Golf Hybrid And Utility Clubs: What’s The Difference?

Today’s hottest equipment is hybrids and utility clubs. Although these terms have been used interchangeably, there are differences. A hybrid is a club comprising both wood and iron elements. Sometimes these can be classified as a wood/iron wood-like shape with a curved face and typically not very broad from face to back like our Dynacraft Prophet) or an iron/wood (basically a hollowed bodied iron with a flat face). A utility club could be classified as any club that serves a definitive purpose, such as extracting the ball out of deep rough or replacing a harder to hit club. It has many meanings, but many of the utility clubs have the moniker “utility wood” associated with it.

Both utility or hybrid clubs may have normal numbers such as 3 or 7 engraved on the sole, while some may simply have only the loft engraved somewhere on the head. Unlike a typical driver or 7-iron, where most companies have lengths similar to one another, the hybrid and utility category varies considerably from company to company and even within the company’s line. A good example would be Nike’s CPR line. There are two versions; one of which is called the CPR Iron-Wood, while the other is called the CPR Wood. One would think that the version classified as “wood” should be a longer club than the one labeled as “Iron-Wood”. In this case, it is the opposite. The 18º CPR Iron-Wood is 41.25″ in length, the 18º CPR Wood is only 39.5″.

Let’s say you had a broken shaft in both of these heads and your job was to repair hem. Would you treat the clubs as wood or iron? The first thing you need to do is evaluate the tip diameter.

Certain tip diameters are associated with woods (.335″ and .350″), while others denote irons (.370″ and .355″ taper). One popular utility club is the TaylorMade Rescue Mid. The standard Rescue Mid with the stock TaylorMade graphite or steel shaft has a tip diameter of .370″, which
one would consider as an iron. There is the Rescue Mid TP version available with a graphite shaft that has a .335″ tip and the Dynamic Gold, which has a .355″ taper tip. Confused yet?

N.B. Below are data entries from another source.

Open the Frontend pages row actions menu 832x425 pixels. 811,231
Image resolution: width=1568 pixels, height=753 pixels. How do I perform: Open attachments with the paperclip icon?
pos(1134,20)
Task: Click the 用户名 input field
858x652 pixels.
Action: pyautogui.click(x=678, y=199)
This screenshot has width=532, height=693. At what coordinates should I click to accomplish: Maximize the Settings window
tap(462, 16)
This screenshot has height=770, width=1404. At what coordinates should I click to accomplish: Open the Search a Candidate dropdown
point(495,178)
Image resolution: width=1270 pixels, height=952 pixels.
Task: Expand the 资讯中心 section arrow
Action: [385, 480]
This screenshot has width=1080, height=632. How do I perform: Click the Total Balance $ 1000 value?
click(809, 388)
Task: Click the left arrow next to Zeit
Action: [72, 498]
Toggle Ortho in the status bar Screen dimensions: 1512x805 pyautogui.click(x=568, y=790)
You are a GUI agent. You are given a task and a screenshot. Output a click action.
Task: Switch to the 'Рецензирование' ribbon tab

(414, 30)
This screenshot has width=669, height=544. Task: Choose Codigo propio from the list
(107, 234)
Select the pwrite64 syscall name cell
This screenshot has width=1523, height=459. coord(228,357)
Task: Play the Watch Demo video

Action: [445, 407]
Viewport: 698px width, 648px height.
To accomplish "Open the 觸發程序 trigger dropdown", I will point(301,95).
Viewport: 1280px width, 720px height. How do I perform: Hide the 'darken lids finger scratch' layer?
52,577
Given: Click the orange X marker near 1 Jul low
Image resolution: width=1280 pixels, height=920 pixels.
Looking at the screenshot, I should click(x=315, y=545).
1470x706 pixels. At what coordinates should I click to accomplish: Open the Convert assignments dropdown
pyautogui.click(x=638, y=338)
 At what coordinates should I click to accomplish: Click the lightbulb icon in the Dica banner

TaylorMade offers a Rescue Fairway, which is made like a regular fairway wood (.350″ hosel), yet the clubs labeled as 3, 5 and 7 are made shorter than the 3, 5 and 7 woods in their V-Steel line. This leads us to our next question, how would you tip trim the shaft? Not only do you need to be concerned with the tip diameter, but also what the weight of the head. Chances if a utility wood is manufactured to a shorter length than a typical fairway wood, then the weight would be heavier to achieve a normal swingweight. Thus, in order for the shaft flex to be as designed, then the shaft tip needs to be cut based on the weight, rather than the number or loft.

Next page is a chart to help determine which type of shaft to use and how to properly tip trim the shaft, based on the tip diameter and weight of the head.

As an example, let’s say we had a certain company’s XYZ-brand utility club, with a graphite shaft at 40.5″. The first thing to do in case of repair or a re-shaft is to determine the tip diameter. Looking at both charts, 40.5″ under the “Graphite Length” column could be either a 233g head (treat as a #9-wood) or 228g head (treated as a #1-iron). The variance in weight is due to the weight distribution of an iron versus a wood-like shape. Weigh the head to make sure, as some companies will add weight pins inside the shaft tip. Measure the tip diameter to see if you should purchase a wood shaft (.335″ or .350″ diameters) or an iron shaft (.370″ parallel or .355″ taper tip diameter). Lastly follow the tip trimming tables based on the traditional club number designations based on the weight. This ensures that the shaft flex will be as the manufacturer intended.

Note that many shaft manufacturers do not include tip trimming for their wood shafts beyond the 7 or 9-wood. For hybrid and utility clubs with wood tip diameters that weigh greater than 233g, you may need to go to a stiffer flex shaft to compensate for the lower frequency due to the heavy headweight. Additional tip trimming may not be an option as many graphite shafts have limited parallel tip sections. We have heard of company’s who have produced hybrid or utility club with .370″ hosel bore, but the weight is lighter than a typical #1-iron. In these cases, make sure you have adequate shaft length in order to achieve the length they were designed to, plus you may have to opt for a flex softer to compensate for the lack of headweight.

Following these steps will eliminate some of the confusion about how to treat today’s hybrid and utility clubs. But as a golf equipment technician, you will need to become familiar with this new category of clubs. It is the wave of the future, and provides you with many opportunities for assembly, repair and re-shaft work.